Fast forward seven years, to the present. Baptist Press, the promotion arm of the Southern Baptist Convention, is now publishing about one story a day that deals with the topic of marriage. Southern Baptist leaders, in short, seem to be infatuated with their own "sins," condemning others for what their own are extremely guilty of. Or perhaps they are trying to be disingenuous, hopeful that their rhetoric will blind the world to the sins of Baptists.
Yet there is another dimension to the Southern Baptist marriage propaganda, as Southern Baptist leaders routinely seek to use government money and muscle to force others to do that of which their own are the worst offenders. For Southern Baptist leaders to claim that they are the champions and guardians of traditional marriage is like a fox claiming to be the champion and guardian of the hen house. But at least the fox doesn't solicit tax dollars to cover his dirty deeds.
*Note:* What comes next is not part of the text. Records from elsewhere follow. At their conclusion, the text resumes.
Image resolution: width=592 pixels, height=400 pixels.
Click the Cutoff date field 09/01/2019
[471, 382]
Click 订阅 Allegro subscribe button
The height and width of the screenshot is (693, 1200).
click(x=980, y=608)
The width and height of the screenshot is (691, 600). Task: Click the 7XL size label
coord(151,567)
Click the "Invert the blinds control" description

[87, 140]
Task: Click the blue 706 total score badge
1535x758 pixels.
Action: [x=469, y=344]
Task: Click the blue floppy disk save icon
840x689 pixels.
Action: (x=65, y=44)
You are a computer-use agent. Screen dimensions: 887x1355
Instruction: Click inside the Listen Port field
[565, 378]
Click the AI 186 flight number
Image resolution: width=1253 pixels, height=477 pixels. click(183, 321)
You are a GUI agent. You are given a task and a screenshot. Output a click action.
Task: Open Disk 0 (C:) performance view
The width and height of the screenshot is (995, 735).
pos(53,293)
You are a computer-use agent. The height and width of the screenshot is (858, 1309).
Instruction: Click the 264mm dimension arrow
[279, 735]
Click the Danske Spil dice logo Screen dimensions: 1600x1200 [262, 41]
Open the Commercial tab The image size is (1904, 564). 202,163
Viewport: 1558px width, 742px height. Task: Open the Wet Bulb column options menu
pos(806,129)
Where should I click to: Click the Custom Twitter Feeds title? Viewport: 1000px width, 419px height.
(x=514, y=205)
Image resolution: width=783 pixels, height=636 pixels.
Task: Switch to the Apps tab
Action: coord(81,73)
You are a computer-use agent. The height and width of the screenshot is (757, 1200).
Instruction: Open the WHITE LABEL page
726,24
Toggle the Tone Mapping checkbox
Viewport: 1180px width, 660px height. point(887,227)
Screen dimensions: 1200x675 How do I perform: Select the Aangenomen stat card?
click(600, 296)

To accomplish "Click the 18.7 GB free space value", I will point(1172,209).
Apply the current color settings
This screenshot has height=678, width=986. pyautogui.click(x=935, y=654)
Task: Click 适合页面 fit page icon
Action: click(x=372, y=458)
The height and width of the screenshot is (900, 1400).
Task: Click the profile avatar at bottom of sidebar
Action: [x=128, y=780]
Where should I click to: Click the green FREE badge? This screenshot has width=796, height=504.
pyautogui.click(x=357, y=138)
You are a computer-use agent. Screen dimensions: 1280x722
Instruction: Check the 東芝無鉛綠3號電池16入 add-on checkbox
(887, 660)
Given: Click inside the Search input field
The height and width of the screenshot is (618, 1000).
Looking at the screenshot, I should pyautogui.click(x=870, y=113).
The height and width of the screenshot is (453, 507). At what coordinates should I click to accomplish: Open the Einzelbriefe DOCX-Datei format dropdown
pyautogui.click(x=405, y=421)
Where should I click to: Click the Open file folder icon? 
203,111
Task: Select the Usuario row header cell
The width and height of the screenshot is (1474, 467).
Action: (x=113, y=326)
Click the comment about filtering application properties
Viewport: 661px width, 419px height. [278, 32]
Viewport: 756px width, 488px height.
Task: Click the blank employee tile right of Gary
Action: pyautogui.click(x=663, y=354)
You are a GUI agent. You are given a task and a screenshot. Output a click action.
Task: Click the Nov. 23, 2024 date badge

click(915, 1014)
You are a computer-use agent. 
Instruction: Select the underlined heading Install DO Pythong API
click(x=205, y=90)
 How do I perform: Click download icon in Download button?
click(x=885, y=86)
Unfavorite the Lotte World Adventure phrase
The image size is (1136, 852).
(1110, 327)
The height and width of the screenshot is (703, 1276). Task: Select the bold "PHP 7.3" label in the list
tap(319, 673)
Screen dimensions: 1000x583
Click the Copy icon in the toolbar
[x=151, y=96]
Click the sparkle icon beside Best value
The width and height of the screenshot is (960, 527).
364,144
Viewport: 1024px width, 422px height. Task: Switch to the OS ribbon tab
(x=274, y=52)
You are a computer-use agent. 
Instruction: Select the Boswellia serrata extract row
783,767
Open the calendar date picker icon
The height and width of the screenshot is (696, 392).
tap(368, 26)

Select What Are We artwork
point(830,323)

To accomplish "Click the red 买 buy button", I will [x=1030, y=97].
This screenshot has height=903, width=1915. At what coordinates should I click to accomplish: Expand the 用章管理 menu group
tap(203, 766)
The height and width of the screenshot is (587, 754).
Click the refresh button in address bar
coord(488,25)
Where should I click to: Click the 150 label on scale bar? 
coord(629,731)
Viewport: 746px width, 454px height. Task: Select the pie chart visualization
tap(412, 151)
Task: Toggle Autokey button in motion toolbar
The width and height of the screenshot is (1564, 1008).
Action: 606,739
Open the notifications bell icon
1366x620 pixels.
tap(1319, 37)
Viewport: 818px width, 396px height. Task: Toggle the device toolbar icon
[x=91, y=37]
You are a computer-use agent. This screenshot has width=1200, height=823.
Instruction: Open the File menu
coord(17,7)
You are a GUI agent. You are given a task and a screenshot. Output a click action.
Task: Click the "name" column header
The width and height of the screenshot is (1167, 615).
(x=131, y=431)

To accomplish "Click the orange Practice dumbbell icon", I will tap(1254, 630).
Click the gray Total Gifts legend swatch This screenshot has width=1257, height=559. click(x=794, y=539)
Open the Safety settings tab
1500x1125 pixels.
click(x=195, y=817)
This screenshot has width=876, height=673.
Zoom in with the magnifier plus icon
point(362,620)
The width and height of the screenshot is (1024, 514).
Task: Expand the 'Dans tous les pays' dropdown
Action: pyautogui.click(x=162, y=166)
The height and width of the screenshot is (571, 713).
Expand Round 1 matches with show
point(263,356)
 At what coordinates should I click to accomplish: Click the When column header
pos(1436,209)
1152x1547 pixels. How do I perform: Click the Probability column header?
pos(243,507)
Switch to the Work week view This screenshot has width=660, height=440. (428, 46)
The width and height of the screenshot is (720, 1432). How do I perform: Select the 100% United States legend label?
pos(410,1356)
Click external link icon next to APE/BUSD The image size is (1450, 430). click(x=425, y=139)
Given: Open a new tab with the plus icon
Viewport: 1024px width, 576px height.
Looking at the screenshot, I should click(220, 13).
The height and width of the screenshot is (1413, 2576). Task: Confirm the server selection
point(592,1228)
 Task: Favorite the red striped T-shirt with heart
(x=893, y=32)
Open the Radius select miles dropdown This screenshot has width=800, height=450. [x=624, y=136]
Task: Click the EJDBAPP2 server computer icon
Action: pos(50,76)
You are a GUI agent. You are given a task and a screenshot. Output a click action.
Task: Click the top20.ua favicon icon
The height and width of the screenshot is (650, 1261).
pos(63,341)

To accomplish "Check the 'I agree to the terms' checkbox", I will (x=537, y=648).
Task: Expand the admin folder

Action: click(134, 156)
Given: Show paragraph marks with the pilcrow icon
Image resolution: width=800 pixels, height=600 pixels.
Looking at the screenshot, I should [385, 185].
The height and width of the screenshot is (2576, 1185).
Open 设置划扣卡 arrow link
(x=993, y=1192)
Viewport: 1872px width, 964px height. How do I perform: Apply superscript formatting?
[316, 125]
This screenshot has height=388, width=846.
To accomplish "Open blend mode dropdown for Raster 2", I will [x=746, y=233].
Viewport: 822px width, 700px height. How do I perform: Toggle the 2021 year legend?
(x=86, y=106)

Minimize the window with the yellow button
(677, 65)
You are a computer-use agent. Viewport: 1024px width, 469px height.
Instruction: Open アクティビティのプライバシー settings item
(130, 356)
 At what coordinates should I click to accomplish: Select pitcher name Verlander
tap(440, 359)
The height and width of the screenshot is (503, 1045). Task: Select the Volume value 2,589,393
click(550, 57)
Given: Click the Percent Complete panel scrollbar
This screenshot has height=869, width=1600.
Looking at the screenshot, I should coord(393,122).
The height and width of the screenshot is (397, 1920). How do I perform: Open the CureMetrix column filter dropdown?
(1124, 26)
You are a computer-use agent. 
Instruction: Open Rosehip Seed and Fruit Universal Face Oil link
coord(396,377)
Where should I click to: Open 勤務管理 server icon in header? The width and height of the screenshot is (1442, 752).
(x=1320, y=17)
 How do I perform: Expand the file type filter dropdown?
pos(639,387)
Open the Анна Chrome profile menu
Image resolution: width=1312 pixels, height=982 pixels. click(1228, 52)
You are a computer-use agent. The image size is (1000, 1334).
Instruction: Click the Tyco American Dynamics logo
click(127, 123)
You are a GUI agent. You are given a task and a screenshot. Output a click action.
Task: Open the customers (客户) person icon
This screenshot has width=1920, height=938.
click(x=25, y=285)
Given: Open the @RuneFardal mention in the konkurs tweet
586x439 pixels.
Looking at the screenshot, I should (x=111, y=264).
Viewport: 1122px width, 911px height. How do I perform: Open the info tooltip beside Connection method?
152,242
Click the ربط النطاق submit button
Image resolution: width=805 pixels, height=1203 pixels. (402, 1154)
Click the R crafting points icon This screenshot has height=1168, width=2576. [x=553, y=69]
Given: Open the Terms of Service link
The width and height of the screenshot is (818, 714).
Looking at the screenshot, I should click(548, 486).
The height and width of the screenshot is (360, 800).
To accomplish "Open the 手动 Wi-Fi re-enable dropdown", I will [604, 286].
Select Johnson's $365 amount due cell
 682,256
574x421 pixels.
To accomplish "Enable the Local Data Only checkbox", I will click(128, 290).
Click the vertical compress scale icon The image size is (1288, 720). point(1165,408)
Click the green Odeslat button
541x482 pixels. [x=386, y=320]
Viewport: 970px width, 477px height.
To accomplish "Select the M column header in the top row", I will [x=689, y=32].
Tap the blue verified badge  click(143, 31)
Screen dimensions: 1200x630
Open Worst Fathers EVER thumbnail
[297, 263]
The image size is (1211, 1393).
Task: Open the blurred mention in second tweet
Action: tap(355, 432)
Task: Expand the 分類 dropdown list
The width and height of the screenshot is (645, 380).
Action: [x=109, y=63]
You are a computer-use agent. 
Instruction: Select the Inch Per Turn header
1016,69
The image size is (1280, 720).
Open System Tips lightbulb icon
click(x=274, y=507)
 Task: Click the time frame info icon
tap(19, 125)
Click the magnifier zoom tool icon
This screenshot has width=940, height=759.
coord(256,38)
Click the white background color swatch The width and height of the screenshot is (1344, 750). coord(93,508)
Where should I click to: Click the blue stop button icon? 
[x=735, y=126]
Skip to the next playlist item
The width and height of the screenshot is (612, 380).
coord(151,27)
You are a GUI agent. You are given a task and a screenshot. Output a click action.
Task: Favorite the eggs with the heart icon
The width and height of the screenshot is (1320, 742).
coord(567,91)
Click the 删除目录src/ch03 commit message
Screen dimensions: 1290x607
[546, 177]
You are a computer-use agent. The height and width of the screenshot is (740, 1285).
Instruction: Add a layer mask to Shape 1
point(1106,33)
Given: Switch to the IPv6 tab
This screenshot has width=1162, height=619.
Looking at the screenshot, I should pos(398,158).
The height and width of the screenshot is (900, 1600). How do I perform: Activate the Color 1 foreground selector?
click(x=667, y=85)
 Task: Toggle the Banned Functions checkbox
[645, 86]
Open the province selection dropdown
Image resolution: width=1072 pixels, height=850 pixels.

John Fife, a retired Presbyterian minister from Tucson, Arizona, suggests that the time has come to separate marriage from government by recognizing only civil unions, and leaving marriage to the church:
So how do we begin to clean up this marriage mess?
How about going back to a basic American value and tradition - the separation of church and state?
The state should confine its interest to the legal registration of couples in civil unions. Those couples would then avail themselves of all the legal rights and responsibilities that a registered civil union would provide.
The state could legislate certain qualifications for civil unions that are in the state's interest (no polygamy), but could not define marriage for the church and could not discriminate against any groups.
Marriage would become solely a matter of faith and the traditions of diverse religious communions.
Marriage vows would be restored to sacred vows before "God and these witnesses" within a community of faith interpreting its own sacred texts.
It seems that Fife is thinking more like a Baptist than many Baptists today.